• [WHAT THIS TASK INVOLVES]: According to the business risk excerpt below, why can greater exposure to SI&C project revenue cause larger quarterly revenue variations?

• [EXCERPTED TEXT]:
▼
Business mix variations

The proportion of revenue that we generate from shorter-term system integration and consulting projects (SI&C), versus revenue from long-term managed IT and business process services contracts, will fluctuate at times, affected by acquisitions or other transactions. An increased exposure to revenue from SI&C projects may result in greater quarterly revenue variations, as the revenue from SI&C projects does not provide long-term consistency in revenue.

The financial and operational risks inherentin worldwide operations

We manage operations in numerous countries around the world including offshore delivery centers. The scope of our operations (including our offshore delivery centers) subjects us to issues that can negatively impact our operations, including: currency fluctuations (see foreign exchange risk); the burden of complying with a wide variety of national and local laws (see regulatory risk); the differences in and uncertainties arising from local business culture and practices; and political, social and economic instability. Any or all of these risks could impact our global business operations and cause our profitability to decline.
▲
• [INFORMATION SUPPLIED]:
▼
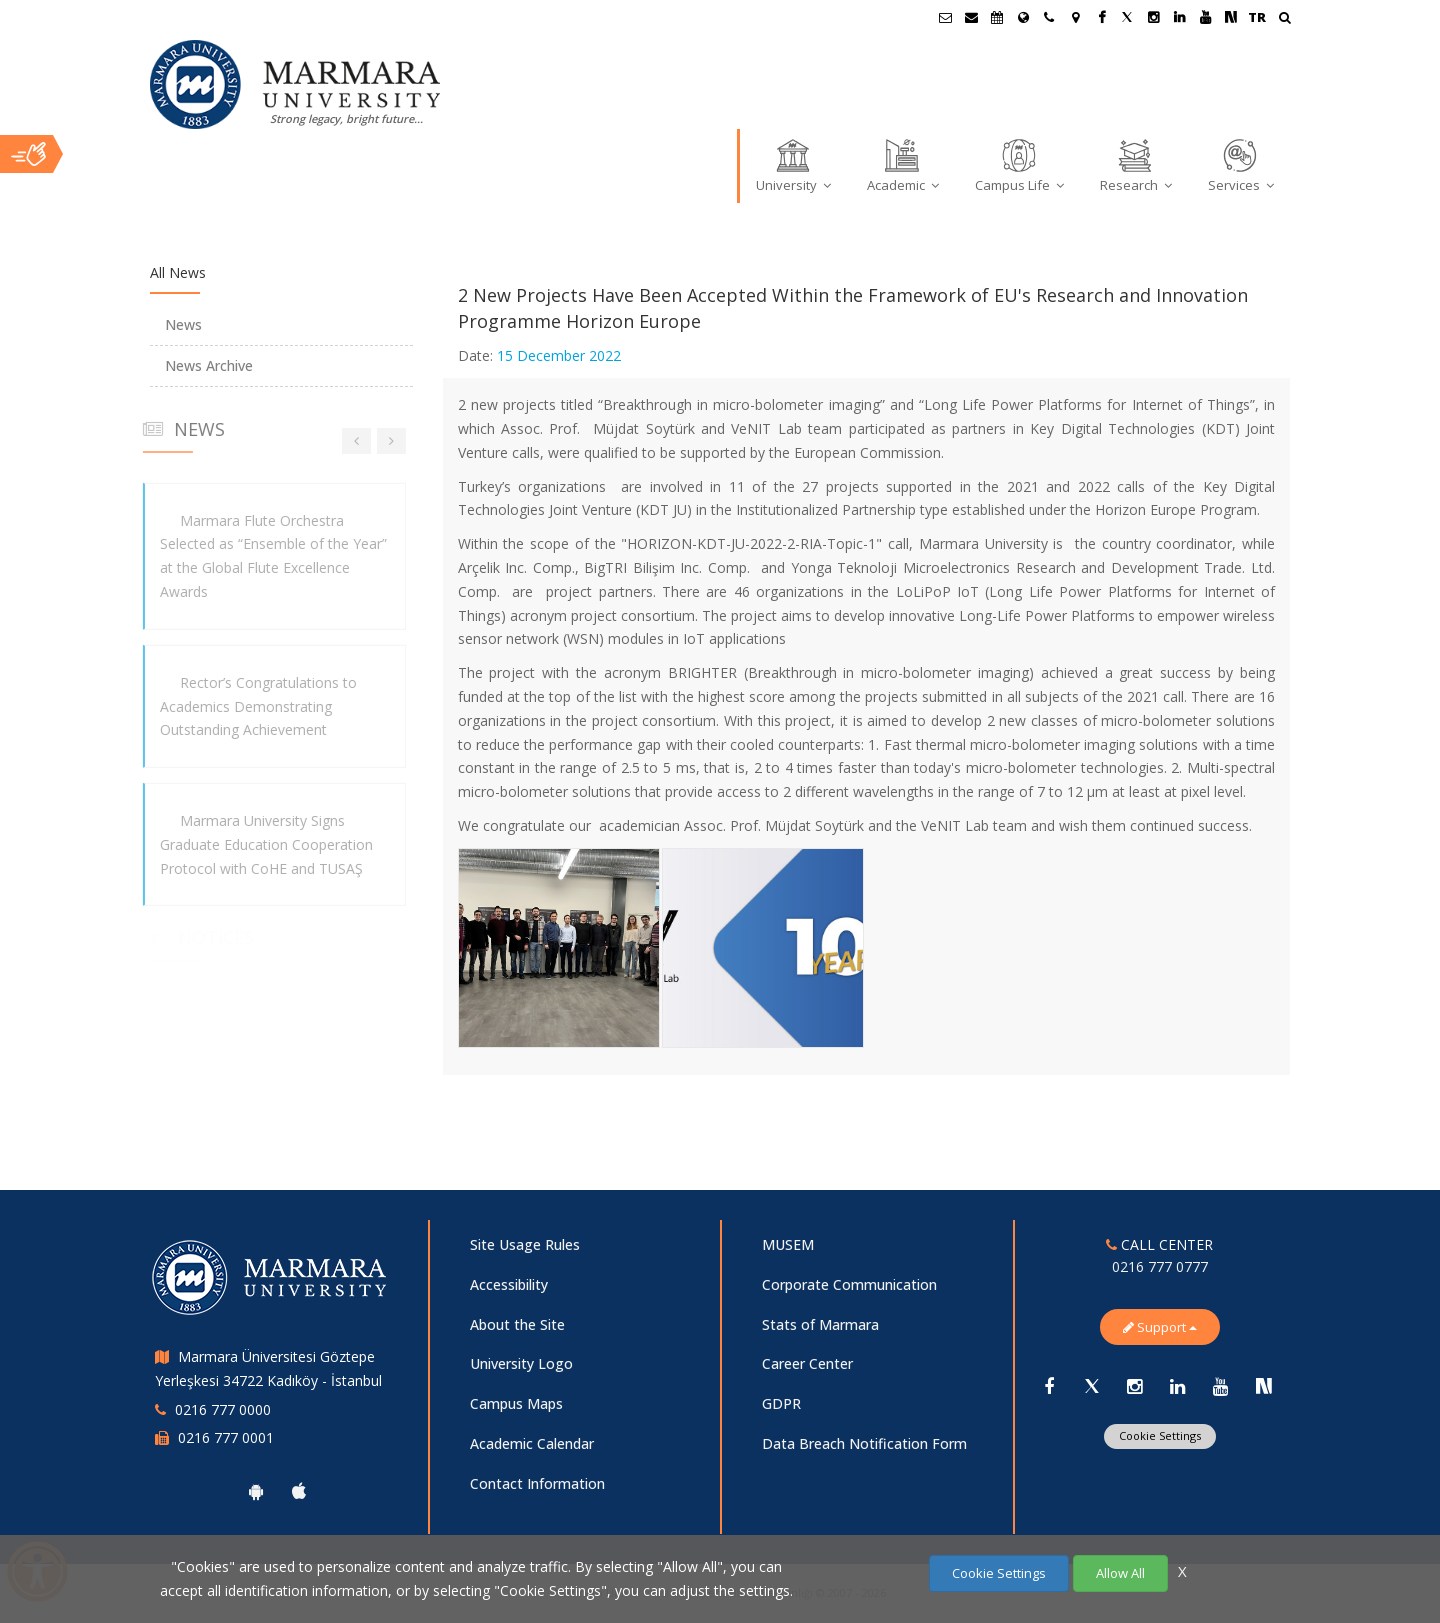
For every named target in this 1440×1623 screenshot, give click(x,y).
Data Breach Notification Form (864, 1443)
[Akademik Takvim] (997, 17)
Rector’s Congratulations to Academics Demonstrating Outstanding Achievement (251, 706)
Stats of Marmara (820, 1324)
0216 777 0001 (226, 1437)
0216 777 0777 (1160, 1266)
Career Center (807, 1363)
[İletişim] (1049, 17)
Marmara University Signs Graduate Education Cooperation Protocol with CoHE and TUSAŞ (259, 844)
▲
• [SOLUTION FOR THIS TASK]: Revenue from SI&C projects does not provide long-term consistency in revenue.